# [WORK REQUIRED]
Turn the material from the line containing "Select the General Settings heading" through the line containing "pos(158,1032)" into a numbered list, with blank lines left out and both of those lines included.

# [DATA SHOWN]
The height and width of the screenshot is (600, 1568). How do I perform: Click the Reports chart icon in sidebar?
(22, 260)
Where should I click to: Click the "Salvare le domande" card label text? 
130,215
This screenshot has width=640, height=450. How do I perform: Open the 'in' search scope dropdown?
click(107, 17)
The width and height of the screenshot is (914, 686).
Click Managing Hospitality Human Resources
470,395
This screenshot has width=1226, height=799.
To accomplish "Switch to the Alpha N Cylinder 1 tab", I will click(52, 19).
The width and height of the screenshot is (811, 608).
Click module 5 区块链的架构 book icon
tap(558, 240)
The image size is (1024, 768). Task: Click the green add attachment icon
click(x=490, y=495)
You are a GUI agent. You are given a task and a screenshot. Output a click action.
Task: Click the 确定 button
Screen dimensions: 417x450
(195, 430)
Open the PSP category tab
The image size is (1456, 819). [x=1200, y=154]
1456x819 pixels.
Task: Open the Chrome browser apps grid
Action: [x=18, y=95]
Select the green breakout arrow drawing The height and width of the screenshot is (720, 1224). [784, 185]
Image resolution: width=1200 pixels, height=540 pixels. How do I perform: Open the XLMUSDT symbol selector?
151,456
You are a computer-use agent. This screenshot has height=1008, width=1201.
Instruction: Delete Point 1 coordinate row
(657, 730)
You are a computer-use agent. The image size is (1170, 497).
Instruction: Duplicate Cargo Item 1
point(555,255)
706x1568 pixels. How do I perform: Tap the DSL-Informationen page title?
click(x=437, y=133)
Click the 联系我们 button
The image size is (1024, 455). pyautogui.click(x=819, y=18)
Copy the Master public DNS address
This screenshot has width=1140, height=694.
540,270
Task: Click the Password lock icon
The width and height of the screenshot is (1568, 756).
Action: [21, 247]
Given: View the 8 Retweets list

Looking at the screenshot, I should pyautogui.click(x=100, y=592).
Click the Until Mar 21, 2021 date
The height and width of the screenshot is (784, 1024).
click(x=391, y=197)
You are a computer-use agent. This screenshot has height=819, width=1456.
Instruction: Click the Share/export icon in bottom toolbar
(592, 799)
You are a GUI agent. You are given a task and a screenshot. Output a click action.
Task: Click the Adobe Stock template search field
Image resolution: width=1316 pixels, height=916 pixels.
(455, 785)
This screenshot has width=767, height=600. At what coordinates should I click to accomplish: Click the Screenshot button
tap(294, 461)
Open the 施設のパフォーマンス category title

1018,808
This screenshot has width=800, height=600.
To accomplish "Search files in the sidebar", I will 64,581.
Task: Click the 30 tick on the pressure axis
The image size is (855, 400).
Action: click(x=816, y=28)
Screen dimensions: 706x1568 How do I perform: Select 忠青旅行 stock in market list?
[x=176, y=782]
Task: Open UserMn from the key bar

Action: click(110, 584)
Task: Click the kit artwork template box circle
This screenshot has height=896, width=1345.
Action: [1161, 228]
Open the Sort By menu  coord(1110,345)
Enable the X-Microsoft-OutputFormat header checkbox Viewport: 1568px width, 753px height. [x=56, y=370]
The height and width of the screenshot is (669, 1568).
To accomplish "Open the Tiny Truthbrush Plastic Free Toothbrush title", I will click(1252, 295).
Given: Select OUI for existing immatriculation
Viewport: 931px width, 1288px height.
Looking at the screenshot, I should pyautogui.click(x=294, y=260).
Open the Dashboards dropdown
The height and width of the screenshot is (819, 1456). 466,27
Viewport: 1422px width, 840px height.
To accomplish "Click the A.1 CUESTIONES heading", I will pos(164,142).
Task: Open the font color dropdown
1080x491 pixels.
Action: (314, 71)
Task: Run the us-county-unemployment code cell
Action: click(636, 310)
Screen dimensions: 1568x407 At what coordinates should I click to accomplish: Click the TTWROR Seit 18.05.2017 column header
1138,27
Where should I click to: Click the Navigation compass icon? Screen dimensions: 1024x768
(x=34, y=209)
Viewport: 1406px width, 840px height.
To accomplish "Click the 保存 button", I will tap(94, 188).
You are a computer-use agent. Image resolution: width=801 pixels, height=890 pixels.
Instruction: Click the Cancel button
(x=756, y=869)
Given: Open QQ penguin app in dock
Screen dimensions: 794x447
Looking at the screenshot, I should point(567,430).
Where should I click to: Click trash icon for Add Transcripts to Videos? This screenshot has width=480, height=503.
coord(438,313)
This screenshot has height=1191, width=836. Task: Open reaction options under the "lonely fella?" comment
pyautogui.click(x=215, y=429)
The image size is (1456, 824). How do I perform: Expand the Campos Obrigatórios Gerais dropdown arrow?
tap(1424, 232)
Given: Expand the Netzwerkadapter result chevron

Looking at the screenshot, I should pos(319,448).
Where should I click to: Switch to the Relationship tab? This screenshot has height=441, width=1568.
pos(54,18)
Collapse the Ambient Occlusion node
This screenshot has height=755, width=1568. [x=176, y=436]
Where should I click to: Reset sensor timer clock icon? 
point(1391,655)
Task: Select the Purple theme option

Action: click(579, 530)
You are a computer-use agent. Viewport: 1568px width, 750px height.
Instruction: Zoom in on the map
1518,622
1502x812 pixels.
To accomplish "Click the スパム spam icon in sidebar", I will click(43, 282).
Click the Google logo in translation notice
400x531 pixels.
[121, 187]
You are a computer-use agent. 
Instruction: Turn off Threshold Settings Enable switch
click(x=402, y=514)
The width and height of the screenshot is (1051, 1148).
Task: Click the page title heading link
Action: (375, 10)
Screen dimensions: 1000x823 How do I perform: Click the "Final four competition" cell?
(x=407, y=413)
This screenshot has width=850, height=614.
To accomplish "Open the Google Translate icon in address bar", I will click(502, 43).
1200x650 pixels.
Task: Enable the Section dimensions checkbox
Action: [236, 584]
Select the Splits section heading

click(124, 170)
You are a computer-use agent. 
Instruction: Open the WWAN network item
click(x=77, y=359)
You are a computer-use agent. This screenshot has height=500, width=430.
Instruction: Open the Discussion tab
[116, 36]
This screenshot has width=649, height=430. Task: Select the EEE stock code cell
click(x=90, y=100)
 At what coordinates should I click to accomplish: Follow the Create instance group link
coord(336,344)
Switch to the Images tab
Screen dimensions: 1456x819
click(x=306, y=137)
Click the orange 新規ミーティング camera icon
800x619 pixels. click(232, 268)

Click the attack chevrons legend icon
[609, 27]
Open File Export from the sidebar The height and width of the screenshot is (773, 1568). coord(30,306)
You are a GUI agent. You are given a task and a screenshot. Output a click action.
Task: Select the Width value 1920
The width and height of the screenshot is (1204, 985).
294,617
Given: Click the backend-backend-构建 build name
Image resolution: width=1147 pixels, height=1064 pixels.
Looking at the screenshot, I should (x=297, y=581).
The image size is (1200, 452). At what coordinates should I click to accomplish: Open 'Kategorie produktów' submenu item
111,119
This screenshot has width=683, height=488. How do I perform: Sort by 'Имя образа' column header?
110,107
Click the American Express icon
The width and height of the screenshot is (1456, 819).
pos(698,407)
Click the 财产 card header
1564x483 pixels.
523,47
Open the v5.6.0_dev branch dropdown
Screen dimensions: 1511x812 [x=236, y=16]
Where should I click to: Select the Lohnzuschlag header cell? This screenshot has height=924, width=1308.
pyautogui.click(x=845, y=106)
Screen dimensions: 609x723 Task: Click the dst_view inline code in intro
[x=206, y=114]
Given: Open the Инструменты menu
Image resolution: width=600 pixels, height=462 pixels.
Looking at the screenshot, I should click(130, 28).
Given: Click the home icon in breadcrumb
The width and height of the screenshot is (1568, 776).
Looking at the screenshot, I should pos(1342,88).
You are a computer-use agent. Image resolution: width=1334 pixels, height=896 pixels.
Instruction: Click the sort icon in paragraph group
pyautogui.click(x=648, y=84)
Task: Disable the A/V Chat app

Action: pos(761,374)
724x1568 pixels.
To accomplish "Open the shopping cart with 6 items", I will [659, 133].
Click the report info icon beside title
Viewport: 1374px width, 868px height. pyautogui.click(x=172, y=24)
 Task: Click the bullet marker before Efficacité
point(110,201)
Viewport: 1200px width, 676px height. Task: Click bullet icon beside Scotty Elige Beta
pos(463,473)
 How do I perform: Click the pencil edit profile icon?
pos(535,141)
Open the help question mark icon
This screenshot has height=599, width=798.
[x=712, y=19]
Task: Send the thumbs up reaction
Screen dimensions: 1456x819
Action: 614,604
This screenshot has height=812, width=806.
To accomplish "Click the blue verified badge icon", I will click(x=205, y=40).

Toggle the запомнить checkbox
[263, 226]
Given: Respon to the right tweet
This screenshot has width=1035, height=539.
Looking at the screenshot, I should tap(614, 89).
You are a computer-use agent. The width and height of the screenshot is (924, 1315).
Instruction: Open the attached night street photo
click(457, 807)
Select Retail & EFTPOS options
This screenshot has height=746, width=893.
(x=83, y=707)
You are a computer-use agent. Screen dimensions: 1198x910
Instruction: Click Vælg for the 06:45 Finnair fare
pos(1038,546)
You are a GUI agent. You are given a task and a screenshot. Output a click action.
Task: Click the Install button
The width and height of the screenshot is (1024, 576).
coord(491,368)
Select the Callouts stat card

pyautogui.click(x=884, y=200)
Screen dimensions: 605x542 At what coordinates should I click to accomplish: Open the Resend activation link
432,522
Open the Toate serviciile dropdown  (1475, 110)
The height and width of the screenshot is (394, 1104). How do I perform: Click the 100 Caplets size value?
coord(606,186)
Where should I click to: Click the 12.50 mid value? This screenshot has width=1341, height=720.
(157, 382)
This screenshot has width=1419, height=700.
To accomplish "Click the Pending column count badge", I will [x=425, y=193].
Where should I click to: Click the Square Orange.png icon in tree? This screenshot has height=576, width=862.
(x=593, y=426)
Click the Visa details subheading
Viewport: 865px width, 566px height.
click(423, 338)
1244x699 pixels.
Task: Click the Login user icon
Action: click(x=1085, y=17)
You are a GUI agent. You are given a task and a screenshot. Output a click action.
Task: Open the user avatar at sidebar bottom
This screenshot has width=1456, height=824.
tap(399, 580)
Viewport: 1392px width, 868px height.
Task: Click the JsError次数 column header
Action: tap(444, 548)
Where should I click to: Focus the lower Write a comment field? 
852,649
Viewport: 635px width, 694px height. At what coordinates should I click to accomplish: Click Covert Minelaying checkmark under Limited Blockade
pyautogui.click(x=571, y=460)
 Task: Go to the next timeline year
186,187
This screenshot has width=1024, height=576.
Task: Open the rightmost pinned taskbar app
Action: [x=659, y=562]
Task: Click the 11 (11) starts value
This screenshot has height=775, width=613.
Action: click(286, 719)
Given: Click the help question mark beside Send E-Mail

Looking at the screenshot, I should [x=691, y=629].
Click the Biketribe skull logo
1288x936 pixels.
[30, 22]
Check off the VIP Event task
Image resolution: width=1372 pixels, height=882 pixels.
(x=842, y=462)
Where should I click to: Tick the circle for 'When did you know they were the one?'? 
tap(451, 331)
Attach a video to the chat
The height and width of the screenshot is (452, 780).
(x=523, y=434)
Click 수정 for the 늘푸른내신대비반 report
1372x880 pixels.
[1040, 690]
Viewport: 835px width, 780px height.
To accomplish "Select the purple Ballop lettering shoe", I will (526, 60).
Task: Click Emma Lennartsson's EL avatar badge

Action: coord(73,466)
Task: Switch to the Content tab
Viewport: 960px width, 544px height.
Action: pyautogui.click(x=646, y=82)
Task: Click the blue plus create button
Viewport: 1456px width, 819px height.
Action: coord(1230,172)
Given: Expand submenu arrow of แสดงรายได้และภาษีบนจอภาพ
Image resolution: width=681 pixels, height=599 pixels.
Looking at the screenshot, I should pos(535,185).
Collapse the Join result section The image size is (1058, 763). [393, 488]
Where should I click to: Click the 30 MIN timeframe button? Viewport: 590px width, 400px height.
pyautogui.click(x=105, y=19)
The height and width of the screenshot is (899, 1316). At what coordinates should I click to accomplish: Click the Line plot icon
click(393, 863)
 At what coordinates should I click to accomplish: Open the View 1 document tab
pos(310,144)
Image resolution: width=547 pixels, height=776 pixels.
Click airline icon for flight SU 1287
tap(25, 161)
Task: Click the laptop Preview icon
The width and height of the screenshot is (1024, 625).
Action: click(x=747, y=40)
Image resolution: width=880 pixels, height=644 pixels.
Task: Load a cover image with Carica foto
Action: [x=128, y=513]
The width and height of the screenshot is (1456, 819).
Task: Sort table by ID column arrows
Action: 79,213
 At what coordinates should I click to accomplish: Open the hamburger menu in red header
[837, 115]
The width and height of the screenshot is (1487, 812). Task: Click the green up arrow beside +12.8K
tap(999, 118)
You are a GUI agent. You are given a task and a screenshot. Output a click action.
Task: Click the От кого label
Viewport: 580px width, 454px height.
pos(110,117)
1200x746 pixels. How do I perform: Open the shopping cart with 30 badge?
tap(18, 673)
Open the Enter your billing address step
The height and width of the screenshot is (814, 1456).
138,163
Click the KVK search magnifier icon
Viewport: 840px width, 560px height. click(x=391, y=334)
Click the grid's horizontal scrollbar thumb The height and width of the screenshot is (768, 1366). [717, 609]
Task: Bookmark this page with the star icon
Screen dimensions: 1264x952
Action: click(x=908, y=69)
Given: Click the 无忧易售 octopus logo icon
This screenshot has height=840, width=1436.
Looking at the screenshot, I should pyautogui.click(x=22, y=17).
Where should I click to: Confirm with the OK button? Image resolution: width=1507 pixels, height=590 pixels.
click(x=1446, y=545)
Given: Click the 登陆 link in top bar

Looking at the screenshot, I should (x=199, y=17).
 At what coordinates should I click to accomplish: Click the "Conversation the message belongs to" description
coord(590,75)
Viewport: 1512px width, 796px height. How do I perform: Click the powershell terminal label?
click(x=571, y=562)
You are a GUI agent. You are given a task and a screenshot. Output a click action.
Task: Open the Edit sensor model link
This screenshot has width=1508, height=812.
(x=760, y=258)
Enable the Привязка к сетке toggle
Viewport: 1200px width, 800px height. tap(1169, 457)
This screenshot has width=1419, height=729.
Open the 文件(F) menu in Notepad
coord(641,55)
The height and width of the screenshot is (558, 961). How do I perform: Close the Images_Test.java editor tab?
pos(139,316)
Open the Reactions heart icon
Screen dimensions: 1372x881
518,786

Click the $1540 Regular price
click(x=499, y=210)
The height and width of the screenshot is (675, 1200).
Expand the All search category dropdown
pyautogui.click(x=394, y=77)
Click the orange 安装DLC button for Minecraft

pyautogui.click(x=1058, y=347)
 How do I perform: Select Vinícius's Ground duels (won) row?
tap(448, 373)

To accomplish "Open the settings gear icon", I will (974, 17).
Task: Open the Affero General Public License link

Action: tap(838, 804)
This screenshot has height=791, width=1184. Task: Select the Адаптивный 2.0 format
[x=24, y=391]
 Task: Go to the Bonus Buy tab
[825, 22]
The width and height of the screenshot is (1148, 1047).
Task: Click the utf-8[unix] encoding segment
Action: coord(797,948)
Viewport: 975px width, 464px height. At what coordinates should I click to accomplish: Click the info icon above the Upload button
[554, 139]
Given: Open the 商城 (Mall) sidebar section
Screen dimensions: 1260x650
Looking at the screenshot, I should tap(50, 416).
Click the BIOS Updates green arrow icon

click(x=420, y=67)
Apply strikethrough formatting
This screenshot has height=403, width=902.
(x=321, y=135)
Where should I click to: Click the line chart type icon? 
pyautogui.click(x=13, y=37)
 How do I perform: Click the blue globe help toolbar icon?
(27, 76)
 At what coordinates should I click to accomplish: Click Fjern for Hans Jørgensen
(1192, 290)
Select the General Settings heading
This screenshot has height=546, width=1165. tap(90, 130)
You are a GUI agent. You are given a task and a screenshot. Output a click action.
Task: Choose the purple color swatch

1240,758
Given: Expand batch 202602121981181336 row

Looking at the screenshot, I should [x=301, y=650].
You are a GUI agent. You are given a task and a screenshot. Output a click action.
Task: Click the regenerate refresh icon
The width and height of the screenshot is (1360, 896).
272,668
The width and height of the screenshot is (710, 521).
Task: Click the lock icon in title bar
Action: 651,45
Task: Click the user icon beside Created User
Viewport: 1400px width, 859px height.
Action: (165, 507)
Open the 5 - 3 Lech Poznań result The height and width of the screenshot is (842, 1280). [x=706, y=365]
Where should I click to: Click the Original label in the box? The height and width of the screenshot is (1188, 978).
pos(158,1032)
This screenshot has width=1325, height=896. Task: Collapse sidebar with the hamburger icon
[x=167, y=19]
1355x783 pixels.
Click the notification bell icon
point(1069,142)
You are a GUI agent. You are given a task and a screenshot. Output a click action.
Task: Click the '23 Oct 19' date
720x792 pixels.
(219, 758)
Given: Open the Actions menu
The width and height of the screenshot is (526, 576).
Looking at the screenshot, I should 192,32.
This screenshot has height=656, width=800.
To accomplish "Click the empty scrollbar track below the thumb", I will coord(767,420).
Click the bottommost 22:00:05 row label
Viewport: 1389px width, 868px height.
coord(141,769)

# [SOLUTION TO THIS PROBLEM]
1. Select the General Settings heading
2. This screenshot has height=546, width=1165. tap(90, 130)
3. You are a GUI agent. You are given a task and a screenshot. Output a click action.
4. Task: Choose the purple color swatch
5. 1240,758
6. Given: Expand batch 202602121981181336 row
7. Looking at the screenshot, I should [x=301, y=650].
8. You are a GUI agent. You are given a task and a screenshot. Output a click action.
9. Task: Click the regenerate refresh icon
10. The width and height of the screenshot is (1360, 896).
11. 272,668
12. The width and height of the screenshot is (710, 521).
13. Task: Click the lock icon in title bar
14. Action: 651,45
15. Task: Click the user icon beside Created User
16. Viewport: 1400px width, 859px height.
17. Action: (165, 507)
18. Open the 5 - 3 Lech Poznań result The height and width of the screenshot is (842, 1280). [x=706, y=365]
19. Where should I click to: Click the Original label in the box? The height and width of the screenshot is (1188, 978).
20. pos(158,1032)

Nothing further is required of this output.